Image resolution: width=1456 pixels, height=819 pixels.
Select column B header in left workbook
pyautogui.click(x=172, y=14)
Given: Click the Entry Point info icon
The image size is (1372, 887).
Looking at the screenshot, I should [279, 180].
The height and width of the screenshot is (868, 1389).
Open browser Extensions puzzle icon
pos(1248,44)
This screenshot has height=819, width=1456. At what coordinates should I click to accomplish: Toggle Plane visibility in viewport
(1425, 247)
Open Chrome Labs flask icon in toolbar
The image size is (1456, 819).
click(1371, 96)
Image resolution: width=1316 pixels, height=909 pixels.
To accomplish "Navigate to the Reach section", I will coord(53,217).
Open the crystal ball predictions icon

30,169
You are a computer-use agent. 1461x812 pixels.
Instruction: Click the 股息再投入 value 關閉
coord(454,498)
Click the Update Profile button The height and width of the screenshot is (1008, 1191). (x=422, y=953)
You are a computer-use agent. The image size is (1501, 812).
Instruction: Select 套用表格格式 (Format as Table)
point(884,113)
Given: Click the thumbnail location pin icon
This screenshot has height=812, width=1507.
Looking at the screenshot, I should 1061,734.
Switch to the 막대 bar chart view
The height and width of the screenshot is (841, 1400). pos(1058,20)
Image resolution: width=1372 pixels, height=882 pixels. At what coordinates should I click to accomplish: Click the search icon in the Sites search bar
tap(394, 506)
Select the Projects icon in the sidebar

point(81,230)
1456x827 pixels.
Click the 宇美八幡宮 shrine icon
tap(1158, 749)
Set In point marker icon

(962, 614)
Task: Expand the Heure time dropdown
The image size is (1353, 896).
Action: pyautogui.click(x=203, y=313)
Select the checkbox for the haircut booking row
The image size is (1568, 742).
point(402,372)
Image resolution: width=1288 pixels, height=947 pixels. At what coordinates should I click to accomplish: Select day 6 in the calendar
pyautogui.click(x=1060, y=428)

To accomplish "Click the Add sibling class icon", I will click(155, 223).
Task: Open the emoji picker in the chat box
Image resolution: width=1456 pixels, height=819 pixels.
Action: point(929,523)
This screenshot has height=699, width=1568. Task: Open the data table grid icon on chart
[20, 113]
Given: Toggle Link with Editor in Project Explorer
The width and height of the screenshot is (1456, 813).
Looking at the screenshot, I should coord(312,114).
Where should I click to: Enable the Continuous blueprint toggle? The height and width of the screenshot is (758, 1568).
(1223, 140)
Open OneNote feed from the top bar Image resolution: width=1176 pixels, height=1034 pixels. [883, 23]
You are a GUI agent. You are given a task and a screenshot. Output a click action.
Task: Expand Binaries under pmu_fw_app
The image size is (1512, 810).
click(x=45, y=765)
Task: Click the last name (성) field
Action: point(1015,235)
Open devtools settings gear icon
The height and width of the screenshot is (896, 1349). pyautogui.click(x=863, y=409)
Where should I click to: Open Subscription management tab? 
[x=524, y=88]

Exercise requirements -
For each line above that includes the word "will", make a copy of that line.

Your solution -
To accomplish "Navigate to the Reach section", I will coord(53,217).
To accomplish "Click the Add sibling class icon", I will click(155, 223).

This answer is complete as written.